To run the example, please install the following dependencies:
pyspark
petastorm >= 0.5.1
h5py >= 2.9.0
tensorflow-gpu >= 1.12.0
(ortensorflow >= 1.12.0
)horovod >= 0.15.3
Run the example:
$ wget https://raw.githubusercontent.com/uber/horovod/master/examples/keras_spark_rossmann.py
$ wget http://files.fast.ai/part2/lesson14/rossmann.tgz
$ tar zxvf rossmann.tgz
$ python keras_spark_rossmann.py
As deep learning workloads tend to have very different resource requirements from typical data processing workloads, there are certain considerations for DL Spark cluster setup.

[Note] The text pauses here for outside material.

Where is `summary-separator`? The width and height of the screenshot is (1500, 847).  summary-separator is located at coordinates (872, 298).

For GPU training, one approach is to set up a separate GPU Spark cluster
and configure each executor with # of CPU cores
= # of GPUs
. This can
be accomplished in standalone mode as follows:
$ echo "export SPARK_WORKER_CORES=<# of GPUs>" >> /path/to/spark/conf/spark-env.sh
$ /path/to/spark/sbin/start-all.sh
This approach turns the spark.task.cpus
setting to control # of GPUs
requested per process (defaults to 1).
The ongoing SPARK-24615 effort aims to introduce GPU-aware resource scheduling in future versions of Spark.
For CPU training, one approach is to specify the spark.task.cpus
setting
during the training session creation:
conf = SparkConf().setAppName('training') \
.setMaster('spark://training-cluster:7077') \
.set('spark.task.cpus', '16')
spark = SparkSession.builder.config(conf=conf).getOrCreate()

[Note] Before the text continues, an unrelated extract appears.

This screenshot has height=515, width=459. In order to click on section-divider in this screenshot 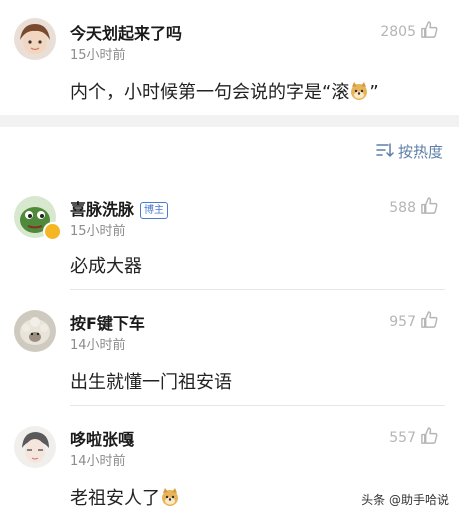, I will do `click(230, 121)`.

This approach allows you to reuse the same Spark cluster for data preparation and training.
Horovod in Spark uses Open MPI to run the Horovod jobs in Spark, so it's as secure as the Open MPI implementation itself.
Since Open MPI does not use encrypted communication and is capable of launching new processes, it's recommended to use network level security to isolate Horovod jobs from potential attackers.
HOROVOD_SPARK_START_TIMEOUT
- sets the default timeout for Spark tasks to spawn, register, and start running the code. If executors for Spark tasks are scheduled on-demand and can take a long time to start, it may be useful to increase this timeout on a system level.